Stored data ::
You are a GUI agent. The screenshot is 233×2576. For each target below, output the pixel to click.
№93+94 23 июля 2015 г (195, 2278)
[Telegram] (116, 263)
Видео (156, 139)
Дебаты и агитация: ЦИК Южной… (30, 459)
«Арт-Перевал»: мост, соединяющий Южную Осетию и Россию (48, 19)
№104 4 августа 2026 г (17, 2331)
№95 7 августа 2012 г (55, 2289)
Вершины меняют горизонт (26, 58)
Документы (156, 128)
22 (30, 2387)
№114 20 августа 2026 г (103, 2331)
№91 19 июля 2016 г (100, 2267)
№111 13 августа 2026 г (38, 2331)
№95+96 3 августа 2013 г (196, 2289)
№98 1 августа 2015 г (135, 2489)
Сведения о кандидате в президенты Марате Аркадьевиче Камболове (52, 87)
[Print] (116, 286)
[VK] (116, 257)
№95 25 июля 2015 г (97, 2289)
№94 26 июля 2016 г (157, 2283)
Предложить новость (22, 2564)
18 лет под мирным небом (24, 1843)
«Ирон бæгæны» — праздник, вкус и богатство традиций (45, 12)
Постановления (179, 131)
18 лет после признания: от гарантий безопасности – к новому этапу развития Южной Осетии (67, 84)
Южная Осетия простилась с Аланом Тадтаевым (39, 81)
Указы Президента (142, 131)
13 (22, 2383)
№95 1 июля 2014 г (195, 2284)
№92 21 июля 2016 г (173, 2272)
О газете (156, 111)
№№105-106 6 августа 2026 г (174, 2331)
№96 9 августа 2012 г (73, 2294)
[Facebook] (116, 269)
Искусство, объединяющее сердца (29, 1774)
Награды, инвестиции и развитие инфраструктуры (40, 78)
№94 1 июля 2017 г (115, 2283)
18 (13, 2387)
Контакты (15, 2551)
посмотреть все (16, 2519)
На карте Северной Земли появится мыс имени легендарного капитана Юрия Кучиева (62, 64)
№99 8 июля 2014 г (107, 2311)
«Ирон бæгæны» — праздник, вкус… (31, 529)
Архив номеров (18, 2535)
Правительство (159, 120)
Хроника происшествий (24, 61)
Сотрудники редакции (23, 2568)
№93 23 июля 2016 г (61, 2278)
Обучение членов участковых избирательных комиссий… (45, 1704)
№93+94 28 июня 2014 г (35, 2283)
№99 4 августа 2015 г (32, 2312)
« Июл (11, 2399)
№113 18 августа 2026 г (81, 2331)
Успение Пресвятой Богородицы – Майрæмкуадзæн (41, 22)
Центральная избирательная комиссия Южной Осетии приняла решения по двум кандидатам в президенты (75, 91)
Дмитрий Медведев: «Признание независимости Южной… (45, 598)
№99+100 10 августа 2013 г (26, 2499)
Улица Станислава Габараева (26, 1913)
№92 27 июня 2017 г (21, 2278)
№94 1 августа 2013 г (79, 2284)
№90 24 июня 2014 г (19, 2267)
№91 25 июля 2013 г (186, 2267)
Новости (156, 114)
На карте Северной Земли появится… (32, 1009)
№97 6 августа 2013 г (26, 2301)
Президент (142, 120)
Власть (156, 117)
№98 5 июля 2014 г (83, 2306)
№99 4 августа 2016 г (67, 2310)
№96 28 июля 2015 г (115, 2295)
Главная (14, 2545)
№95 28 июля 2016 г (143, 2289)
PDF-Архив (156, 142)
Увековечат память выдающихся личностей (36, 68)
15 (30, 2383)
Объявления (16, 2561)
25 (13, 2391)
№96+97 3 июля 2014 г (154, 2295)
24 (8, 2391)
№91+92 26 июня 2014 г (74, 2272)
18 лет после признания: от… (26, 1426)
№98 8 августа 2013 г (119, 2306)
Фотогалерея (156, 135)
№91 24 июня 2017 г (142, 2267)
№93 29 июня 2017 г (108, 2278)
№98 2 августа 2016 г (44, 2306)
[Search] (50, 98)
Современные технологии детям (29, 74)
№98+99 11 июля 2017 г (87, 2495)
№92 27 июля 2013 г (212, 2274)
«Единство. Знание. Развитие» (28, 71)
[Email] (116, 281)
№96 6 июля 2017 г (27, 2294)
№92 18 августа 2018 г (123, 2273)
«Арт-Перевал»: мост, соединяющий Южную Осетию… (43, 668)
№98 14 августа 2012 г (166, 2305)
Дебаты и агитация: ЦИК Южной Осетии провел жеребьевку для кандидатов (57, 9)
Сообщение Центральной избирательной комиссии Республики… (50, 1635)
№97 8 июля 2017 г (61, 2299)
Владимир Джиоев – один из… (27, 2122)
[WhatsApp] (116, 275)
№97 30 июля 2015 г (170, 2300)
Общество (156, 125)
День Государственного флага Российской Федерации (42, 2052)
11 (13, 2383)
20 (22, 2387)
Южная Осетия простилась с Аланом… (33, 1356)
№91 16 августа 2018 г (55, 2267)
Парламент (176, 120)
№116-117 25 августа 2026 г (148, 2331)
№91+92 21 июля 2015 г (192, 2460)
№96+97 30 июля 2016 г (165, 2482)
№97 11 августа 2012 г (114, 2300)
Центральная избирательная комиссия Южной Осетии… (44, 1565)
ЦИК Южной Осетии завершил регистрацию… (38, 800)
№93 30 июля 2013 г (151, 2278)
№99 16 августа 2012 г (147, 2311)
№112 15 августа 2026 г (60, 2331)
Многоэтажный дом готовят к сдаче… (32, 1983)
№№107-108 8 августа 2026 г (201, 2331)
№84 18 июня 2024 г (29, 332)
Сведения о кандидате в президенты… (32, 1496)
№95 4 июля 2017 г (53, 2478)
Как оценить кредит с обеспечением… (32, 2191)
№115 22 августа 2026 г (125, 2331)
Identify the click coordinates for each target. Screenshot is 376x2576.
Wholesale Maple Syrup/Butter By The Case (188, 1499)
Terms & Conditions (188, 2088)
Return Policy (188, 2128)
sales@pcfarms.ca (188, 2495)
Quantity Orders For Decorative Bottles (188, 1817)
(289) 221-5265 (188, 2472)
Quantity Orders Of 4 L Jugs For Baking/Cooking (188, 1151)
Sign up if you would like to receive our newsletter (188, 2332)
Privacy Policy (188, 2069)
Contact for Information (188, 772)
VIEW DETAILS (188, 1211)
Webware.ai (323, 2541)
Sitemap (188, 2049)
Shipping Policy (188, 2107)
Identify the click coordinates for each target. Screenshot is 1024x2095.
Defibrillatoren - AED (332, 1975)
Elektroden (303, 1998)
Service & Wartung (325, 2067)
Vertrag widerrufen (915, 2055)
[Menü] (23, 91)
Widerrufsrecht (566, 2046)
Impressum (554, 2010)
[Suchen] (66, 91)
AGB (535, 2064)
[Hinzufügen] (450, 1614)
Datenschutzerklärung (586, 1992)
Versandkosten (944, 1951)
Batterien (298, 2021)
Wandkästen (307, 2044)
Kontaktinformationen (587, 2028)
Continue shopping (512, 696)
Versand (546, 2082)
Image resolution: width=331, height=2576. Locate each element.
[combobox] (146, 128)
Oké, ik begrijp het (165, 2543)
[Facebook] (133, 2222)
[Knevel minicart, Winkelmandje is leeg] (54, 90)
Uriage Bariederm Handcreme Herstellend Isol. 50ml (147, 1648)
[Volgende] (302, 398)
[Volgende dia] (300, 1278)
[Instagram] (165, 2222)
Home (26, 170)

TASK STATEMENT :: Please go through the data above and copy each line that has the word "кандидате".

TASK RESPONSE ::
Сведения о кандидате в президенты Марате Аркадьевиче Камболове (52, 87)
Сведения о кандидате в президенты… (32, 1496)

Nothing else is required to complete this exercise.